● ASSIGNMENT: Check each line of the material for the string "will", and copy the lines that have it.
Content starts
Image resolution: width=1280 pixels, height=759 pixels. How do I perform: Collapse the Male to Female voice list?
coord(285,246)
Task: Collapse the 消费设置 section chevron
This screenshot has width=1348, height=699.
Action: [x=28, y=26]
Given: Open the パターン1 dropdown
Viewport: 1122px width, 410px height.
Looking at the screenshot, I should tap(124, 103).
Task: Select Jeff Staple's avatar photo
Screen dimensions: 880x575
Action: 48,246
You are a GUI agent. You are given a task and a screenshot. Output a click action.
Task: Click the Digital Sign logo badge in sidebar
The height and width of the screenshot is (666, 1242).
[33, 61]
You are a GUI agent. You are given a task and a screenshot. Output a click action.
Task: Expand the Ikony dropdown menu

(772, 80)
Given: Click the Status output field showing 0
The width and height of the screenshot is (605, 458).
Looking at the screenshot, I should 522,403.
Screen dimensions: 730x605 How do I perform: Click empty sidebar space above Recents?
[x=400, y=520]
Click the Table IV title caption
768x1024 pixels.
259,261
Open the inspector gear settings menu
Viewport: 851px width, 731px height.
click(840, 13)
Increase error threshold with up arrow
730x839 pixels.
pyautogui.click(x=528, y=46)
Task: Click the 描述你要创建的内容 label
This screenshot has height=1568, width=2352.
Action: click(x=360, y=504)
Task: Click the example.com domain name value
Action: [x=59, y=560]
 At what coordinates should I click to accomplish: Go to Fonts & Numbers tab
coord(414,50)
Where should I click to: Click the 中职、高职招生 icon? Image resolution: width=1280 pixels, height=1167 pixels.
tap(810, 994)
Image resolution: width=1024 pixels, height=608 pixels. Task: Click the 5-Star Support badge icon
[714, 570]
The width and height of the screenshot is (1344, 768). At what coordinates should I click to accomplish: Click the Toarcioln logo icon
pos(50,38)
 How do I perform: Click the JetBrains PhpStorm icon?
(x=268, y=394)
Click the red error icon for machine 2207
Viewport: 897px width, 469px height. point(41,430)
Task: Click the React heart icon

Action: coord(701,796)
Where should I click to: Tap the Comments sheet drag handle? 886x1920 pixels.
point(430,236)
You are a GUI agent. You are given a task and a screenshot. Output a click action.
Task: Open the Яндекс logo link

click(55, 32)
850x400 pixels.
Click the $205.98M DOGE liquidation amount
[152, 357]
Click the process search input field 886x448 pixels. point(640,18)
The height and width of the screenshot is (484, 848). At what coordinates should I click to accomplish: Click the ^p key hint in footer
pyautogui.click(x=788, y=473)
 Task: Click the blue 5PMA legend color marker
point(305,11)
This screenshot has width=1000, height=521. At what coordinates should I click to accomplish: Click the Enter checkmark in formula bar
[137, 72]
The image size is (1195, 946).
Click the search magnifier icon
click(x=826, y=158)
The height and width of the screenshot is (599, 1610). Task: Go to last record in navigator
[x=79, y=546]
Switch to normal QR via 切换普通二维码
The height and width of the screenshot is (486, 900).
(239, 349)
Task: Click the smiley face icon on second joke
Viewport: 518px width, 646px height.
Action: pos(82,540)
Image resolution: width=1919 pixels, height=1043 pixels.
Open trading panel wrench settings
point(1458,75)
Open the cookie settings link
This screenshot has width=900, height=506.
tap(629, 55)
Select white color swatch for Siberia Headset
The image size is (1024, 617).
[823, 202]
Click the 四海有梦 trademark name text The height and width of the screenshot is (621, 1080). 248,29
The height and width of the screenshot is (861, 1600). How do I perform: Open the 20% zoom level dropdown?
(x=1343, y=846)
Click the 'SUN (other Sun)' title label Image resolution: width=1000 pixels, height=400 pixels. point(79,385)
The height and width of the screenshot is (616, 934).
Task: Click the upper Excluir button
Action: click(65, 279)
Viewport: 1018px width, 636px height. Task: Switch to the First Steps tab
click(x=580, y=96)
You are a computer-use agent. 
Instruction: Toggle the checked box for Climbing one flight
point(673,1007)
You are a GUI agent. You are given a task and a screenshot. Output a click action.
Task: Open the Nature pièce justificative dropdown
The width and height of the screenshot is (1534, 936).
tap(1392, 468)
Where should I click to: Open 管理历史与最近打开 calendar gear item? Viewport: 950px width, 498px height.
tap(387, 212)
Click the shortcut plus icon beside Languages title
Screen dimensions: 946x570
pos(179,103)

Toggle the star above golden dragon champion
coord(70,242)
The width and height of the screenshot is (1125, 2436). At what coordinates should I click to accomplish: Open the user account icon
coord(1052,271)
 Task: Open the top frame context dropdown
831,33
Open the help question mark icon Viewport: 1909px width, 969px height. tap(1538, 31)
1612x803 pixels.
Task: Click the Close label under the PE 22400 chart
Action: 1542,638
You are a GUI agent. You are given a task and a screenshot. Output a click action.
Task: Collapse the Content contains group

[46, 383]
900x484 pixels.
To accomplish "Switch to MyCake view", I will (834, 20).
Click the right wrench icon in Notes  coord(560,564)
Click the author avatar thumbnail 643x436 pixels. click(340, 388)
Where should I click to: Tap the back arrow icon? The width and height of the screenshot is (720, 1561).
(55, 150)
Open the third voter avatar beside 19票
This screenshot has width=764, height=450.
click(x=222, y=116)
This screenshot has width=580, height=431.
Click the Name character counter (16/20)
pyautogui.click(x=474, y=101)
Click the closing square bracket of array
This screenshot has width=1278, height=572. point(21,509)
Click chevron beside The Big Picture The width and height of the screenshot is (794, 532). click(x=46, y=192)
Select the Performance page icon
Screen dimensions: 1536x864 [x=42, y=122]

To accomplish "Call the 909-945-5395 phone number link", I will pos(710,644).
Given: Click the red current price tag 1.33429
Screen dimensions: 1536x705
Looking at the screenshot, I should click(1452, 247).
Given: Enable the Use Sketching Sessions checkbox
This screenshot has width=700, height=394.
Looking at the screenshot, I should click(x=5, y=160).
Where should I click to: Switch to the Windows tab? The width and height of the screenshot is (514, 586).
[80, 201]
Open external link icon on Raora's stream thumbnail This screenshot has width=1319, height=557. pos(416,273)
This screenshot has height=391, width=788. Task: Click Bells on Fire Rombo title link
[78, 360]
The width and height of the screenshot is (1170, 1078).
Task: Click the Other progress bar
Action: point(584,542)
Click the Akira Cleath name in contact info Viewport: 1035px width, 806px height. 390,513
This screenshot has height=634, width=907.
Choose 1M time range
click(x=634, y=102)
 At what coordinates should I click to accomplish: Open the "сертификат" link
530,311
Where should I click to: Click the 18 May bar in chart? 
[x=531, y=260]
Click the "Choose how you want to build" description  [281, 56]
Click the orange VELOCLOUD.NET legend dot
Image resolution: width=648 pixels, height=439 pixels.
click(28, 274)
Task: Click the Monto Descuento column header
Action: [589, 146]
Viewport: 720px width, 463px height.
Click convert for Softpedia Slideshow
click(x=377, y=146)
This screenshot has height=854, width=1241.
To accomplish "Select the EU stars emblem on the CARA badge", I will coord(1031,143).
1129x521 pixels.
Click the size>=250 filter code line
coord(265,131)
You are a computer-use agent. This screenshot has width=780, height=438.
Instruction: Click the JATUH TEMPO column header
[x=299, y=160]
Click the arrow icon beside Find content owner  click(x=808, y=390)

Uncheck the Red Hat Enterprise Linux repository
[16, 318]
Content ends
● WRITTEN REPLY:
To accomplish "Switch to MyCake view", I will (834, 20).
To accomplish "Call the 909-945-5395 phone number link", I will pos(710,644).
To accomplish "Select the EU stars emblem on the CARA badge", I will coord(1031,143).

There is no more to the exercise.